Em uma decisão que impacta diretamente a folha de pagamento das empresas, o Supremo Tribunal Federal (STF) alterou o entendimento consolidado e definiu que incide a contribuição previdenciária patronal sobre o terço a mais das férias gozadas.

O Plenário do STF, com repercussão geral reconhecida (Tema 985), declarou a legitimidade da incidência da contribuição previdenciária a cargo do empregador sobre o terço constitucional de férias. A decisão representa uma reviravolta na jurisprudência, uma vez que o Superior Tribunal de Justiça (STJ) possuía entendimento pacificado de que a referida verba tinha caráter indenizatório, sendo isenta do tributo.

O Fato: Mudança na Natureza da Verba

O STF firmou o entendimento de que o pagamento do terço de férias é um complemento indissociável do salário.
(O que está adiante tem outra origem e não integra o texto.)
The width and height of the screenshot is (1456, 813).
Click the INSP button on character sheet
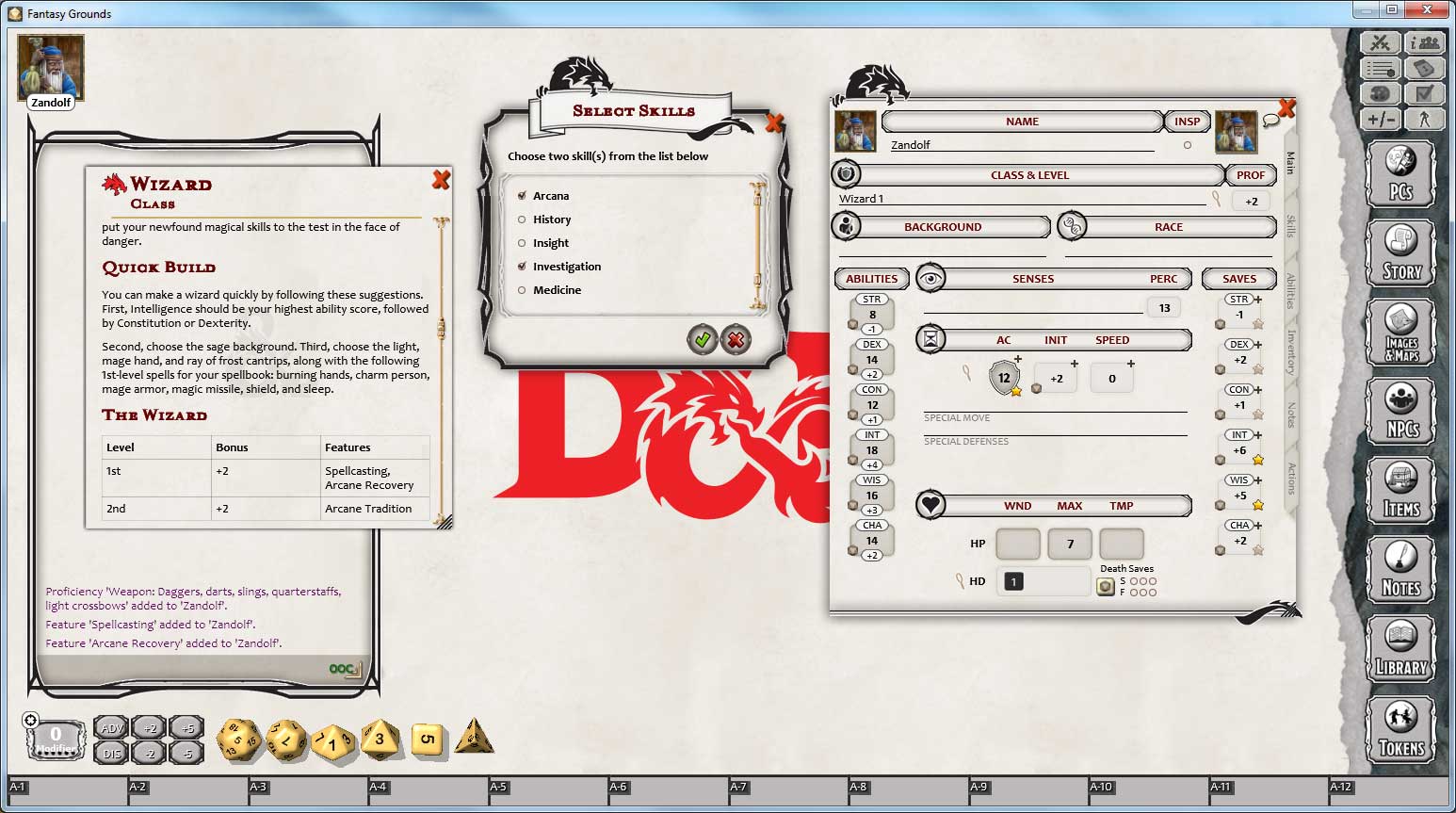click(x=1186, y=121)

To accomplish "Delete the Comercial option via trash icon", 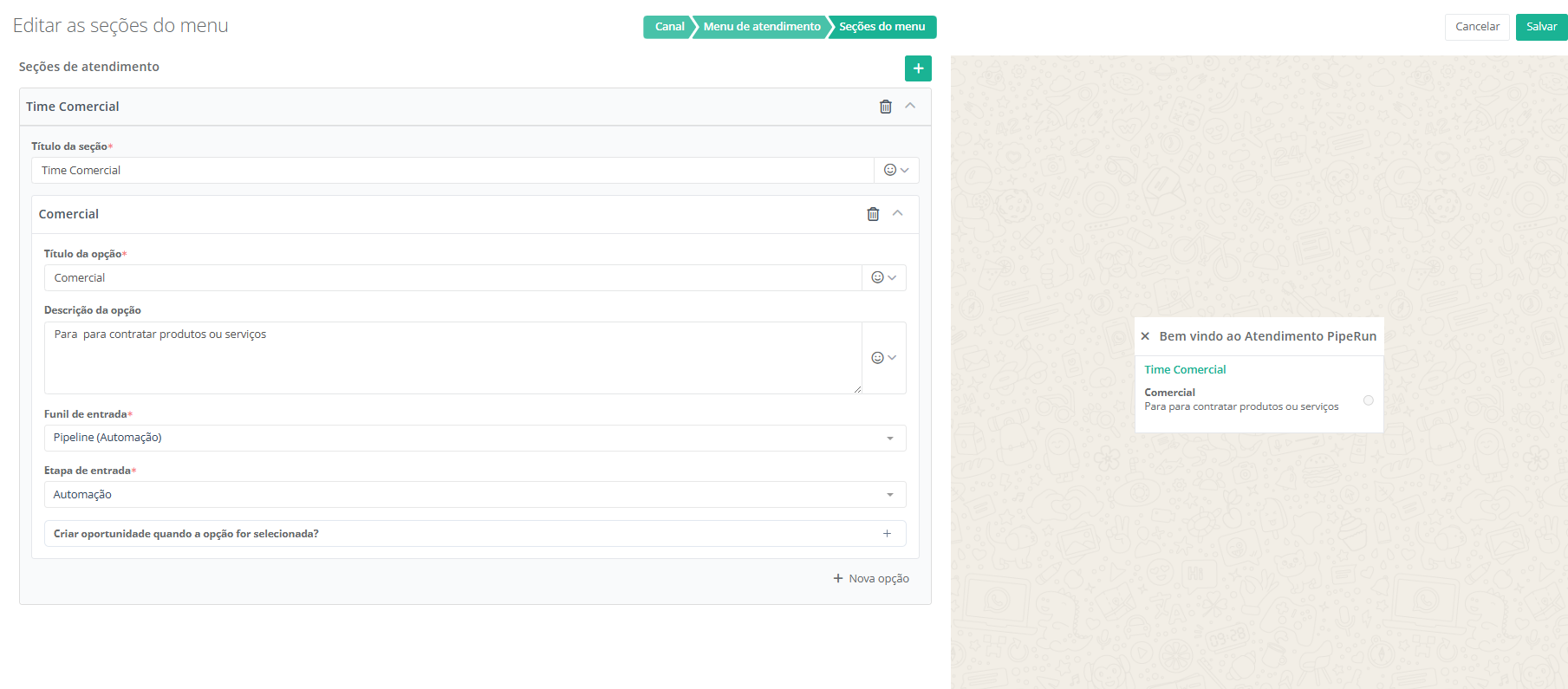I will pos(873,214).
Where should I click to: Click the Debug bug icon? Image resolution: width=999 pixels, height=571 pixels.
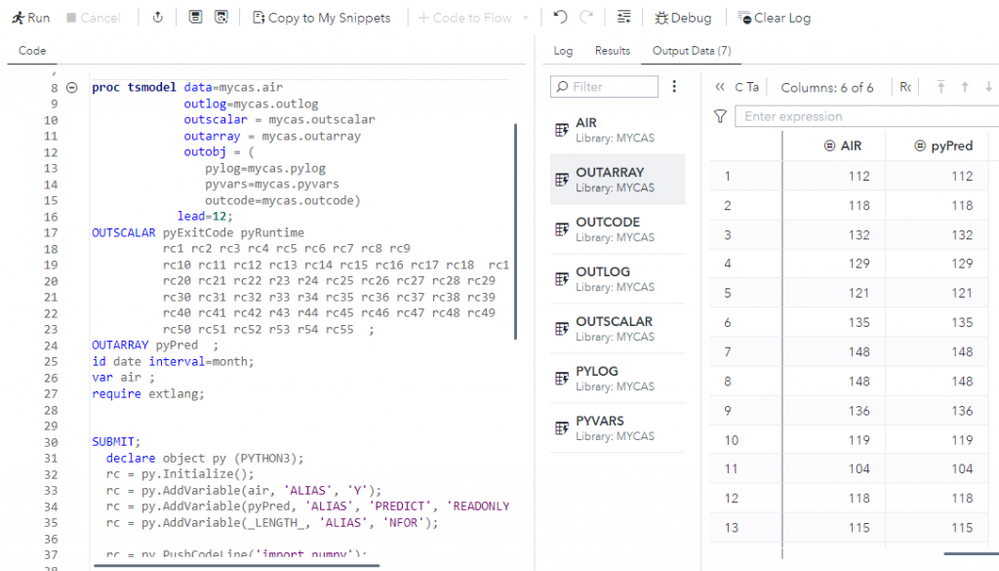[x=683, y=18]
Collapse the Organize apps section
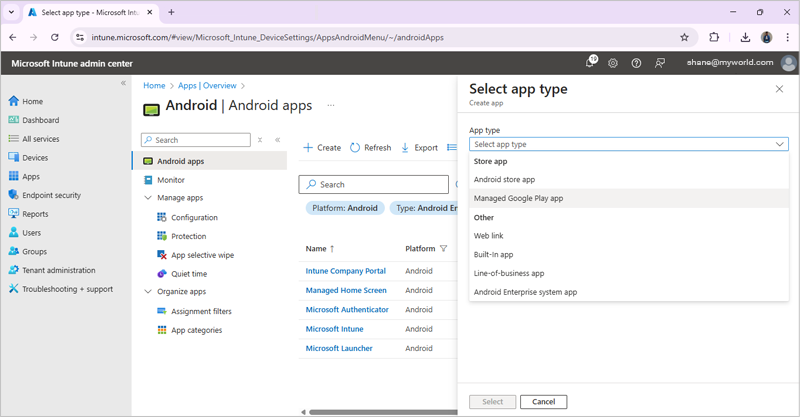Image resolution: width=800 pixels, height=417 pixels. click(x=148, y=292)
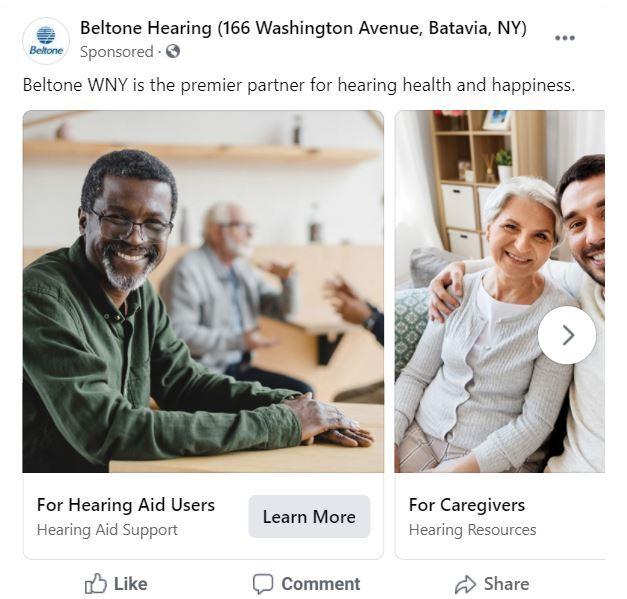Open the smiling man in green shirt image

203,292
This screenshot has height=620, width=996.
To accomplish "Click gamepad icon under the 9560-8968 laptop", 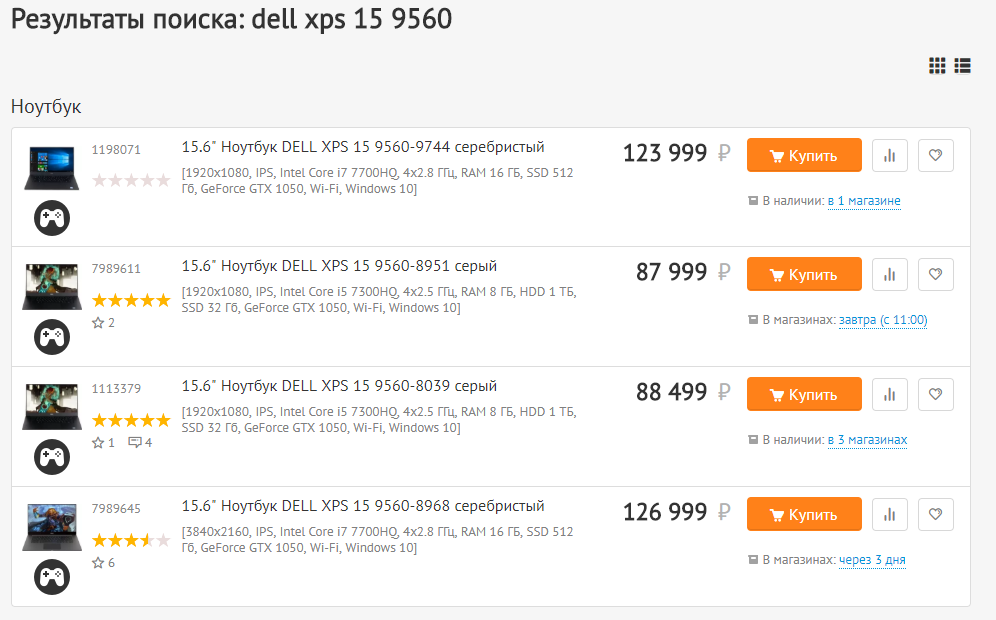I will click(52, 577).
Segundo a maioria dos ministros, por se tratar de um pagamento habitual e periódico, decorrente diretamente do contrato de trabalho, a verba possui natureza remuneratória, e não indenizatória, o que atrai a incidência da tributação.

A tese fixada pela Corte foi: “É legítima a incidência de contribuição previdenciária sobre os valores pagos a título de terço constitucional de férias”.

O Impacto Estratégico e Financeiro

Para o setor empresarial, a decisão exige atenção imediata aos departamentos de Recursos Humanos e Contabilidade, gerando os seguintes desdobramentos:

  • Aumento do Custo de Folha: A tributação aumenta o custo direto das empresas sobre a folha de pagamento na época de concessão de férias aos colaboradores.

  • Fim da Segurança Jurídica do STJ: Muitas empresas deixaram de recolher o tributo nos últimos anos amparadas pela jurisprudência favorável do STJ. Com a nova tese do Supremo, esse cenário muda drasticamente.

  • Risco de Passivo Tributário: Empresas que excluíam a verba da base de cálculo sem possuir decisão judicial transitada em julgado (definitiva) a seu favor precisam reavaliar imediatamente suas provisões contábeis e seu nível de exposição a autuações da Receita Federal.

Recomendação de Compliance

Recomendamos que todas as empresas revisem urgentemente suas parametrizações de folha de pagamento. Além disso, é fundamental realizar um mapeamento do passivo gerado nos últimos cinco anos para traçar a melhor estratégia jurídica e contábil, mitigando os riscos de multas e cobranças retroativas pelo Fisco.